Juiz expõe a falta de lógica em cruzada do vice do TCU contra a Lava Jato
Vice do TCU torturou a lógica ao usar especulações para chegar a conclusões em sentido contrário aos fatos, segundo juiz federal
Quando criou o Tribunal de Contas da União, em 1890, o jurista Rui Barbosa, então ministro da Fazenda, ironizava os críticos rogando-lhes um mínimo de lógica entre as suas premissas e as suas conclusões.
Na sexta-feira, o juiz federal Augusto César Pansini Gonçalves demonstrou que o patrono do TCU, provavelmente, repetiria a sua súplica ao atual vice-presidente e corregedor do tribunal de contas, Bruno Dantas.
Em pelo menos um caso de repercussão na temporada eleitoral, Dantas torturou a lógica ao usar especulações “que aparentemente não são verdadeiras” — indicou o juiz — para chegar a conclusões em sentido contrário aos fatos.
Numa cruzada de ano e meio, ele sustentou no TCU um processo administrativo com o objetivo de punir seis procuradores da República que integraram a força-tarefa da Operação Lava Jato em Curitiba.
Queria a restituição dos pagamentos de diárias e despesas durante o trabalho na procuradoria, embora a seção do tribunal de contas encarregada do controle externo tivesse alertado sobre a inexistência de irregularidades.
Dantas extrapolou na condução do processo, segundo o juiz Gonçalves.
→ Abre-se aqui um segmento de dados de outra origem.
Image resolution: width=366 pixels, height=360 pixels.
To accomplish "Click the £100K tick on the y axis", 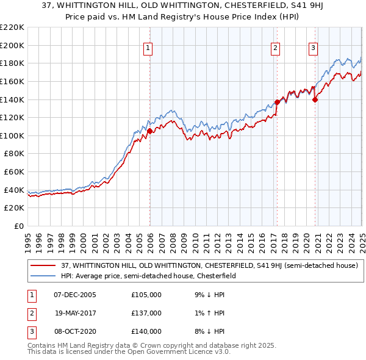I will pyautogui.click(x=12, y=135).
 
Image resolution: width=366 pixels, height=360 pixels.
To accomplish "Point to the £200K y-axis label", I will pyautogui.click(x=12, y=45).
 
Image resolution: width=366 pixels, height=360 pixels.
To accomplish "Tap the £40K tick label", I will pyautogui.click(x=14, y=190).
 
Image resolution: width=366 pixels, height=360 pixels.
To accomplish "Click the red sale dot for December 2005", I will pyautogui.click(x=149, y=131).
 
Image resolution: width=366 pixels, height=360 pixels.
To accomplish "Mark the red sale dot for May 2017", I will pyautogui.click(x=277, y=102).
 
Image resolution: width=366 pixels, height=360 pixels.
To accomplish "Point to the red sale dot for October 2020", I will pyautogui.click(x=315, y=99).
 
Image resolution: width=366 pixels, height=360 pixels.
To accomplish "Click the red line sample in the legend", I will pyautogui.click(x=43, y=265).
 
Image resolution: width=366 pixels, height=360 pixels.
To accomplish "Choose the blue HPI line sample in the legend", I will pyautogui.click(x=43, y=276).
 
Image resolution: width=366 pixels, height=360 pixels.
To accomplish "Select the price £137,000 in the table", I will pyautogui.click(x=146, y=313).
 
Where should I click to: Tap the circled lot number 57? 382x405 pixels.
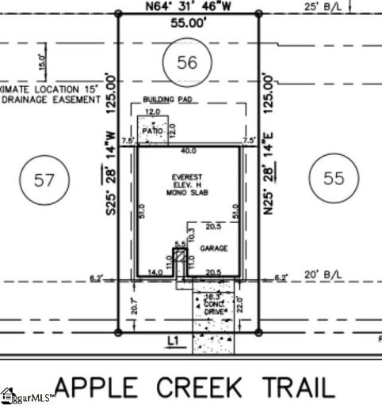point(44,180)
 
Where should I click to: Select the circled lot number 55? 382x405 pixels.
point(334,178)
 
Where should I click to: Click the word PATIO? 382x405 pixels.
point(153,130)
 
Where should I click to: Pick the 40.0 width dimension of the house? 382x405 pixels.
point(188,150)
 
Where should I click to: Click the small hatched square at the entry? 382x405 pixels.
point(180,257)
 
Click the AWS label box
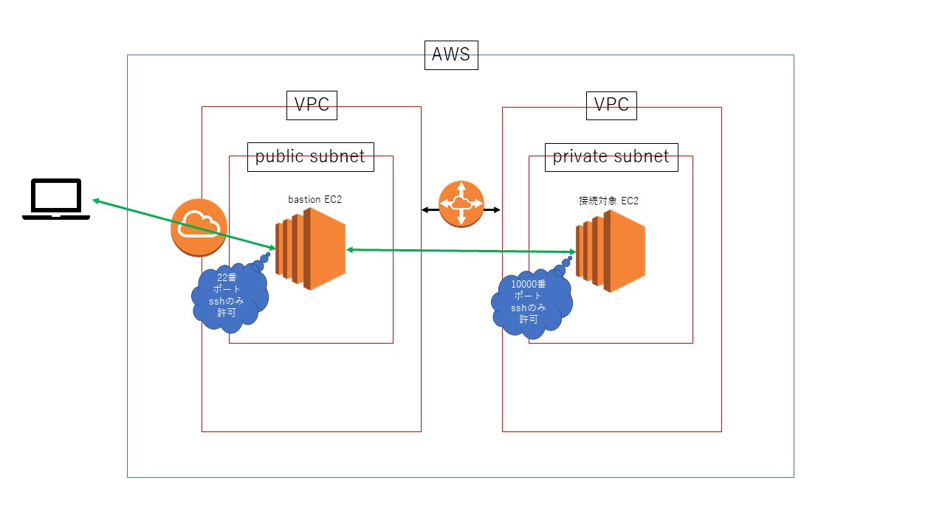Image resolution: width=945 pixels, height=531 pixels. pyautogui.click(x=451, y=55)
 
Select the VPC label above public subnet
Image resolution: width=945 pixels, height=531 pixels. pyautogui.click(x=312, y=105)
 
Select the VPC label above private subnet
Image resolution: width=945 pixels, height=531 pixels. pyautogui.click(x=611, y=105)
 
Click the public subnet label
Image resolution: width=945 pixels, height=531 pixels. pyautogui.click(x=310, y=156)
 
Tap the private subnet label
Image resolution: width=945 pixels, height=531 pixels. pyautogui.click(x=611, y=156)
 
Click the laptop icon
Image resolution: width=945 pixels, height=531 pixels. pyautogui.click(x=56, y=200)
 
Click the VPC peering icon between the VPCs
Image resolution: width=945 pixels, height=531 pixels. pyautogui.click(x=461, y=204)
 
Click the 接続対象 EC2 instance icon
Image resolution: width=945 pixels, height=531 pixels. pyautogui.click(x=612, y=251)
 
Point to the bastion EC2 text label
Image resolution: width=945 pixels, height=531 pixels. pyautogui.click(x=315, y=200)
Alguns exemplos indicados:
* Determinou um inquérito ilegal (Tomada de Contas Especial) contra um funcionário público, Deltan Dallangnol, que nada tinha a ver com as contas sob investigação;
* Avançou no caso apesar das advertências internas sobre a inexistência de irregularidades (“não foram constatados indícios concretos de ato antieconômico para o erário ou de ofensa explícita ao princípio constitucional da eficiência”);
* Contrariou “as próprias decisões” nos autos “de modo surpreendente”;
* Indicou quem deveria ser responsabilizado, mesmo sabendo da ausência de irregularidade;
* Resolveu, “por sua própria iniciativa”, arbitrar o valor a ser ressarcido ao erário sem base técnica;
* Descumpriu deliberações sobre o caso da 2ª Câmara Colegiada do TCU “que, aliás, decorriam de recomendações feitas antes pelo próprio ministro Dantas”;
* Imputou aos funcionários públicos investigados “a pecha de malversadores de recursos públicos”;
* Atribuiu-lhes “a prática do ‘jeitinho brasileiro'”, manejando citações de um artigo publicado pelo juiz Luis Roberto Barroso, do Supremo Tribunal Federal;
* Misturou “fatos investigados com outras controvérsias”;
* Por fim, “pareceu prejulgar o caso, e em termos peremptórios, denotando, com esse comportamento, uma suposta falta de impessoalidade”.
Aplicando a lógica há muito reivindicada por Rui Barbosa, o juiz Gonçalves suspendeu o processo do TCU contra os procuradores da Lava Jato.
Numa ironia, a sentença expõe Dantas como autor de um desses impulsos mordazes contra a confiança na realidade — definição para fake news que ele elaborou em artigo escrito em 2020 para a Fundação Getulio Vargas (“Entre a certeza e o cinismo: se Deus não existe, tudo é permitido? O papel das Cortes de Contas na preservação da verdade em tempos de fake news”).